[Recorded information]
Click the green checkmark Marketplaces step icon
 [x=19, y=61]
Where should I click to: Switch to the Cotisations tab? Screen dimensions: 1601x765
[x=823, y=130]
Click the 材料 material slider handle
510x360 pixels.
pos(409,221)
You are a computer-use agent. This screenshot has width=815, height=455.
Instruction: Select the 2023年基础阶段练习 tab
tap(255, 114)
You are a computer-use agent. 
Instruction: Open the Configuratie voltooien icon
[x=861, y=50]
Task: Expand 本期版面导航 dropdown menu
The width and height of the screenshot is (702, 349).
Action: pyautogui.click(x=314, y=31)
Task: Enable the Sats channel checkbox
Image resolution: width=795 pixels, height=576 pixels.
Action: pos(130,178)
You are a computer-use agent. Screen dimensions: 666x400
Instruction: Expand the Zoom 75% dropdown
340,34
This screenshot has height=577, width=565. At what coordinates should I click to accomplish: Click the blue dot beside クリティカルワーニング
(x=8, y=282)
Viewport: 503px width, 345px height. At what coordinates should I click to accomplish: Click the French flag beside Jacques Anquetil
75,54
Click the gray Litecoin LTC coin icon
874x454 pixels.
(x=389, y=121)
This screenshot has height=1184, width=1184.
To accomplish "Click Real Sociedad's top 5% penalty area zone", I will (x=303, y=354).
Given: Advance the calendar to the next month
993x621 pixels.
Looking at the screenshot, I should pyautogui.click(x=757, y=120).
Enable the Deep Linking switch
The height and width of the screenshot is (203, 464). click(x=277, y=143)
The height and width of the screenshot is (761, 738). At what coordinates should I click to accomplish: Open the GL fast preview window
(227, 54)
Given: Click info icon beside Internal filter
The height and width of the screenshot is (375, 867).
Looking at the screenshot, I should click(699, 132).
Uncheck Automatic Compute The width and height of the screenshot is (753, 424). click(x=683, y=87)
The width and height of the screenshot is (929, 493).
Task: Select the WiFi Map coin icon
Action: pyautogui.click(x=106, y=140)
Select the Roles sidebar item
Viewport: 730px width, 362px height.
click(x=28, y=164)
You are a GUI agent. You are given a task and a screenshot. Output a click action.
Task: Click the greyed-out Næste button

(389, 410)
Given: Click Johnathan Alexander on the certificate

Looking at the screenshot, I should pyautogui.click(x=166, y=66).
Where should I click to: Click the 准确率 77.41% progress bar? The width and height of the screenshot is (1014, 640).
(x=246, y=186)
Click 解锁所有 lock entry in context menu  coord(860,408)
[/Recorded information]
» **What the task requires**: Find the string "agent" in the listing and return every line that holds it.

» **Worked solution**:
You are a computer-use agent. This screenshot has width=815, height=455.
You are a computer-use agent. 
You are a computer-use agent. Screen dimensions: 666x400
You are a GUI agent. You are given a task and a screenshot. Output a click action.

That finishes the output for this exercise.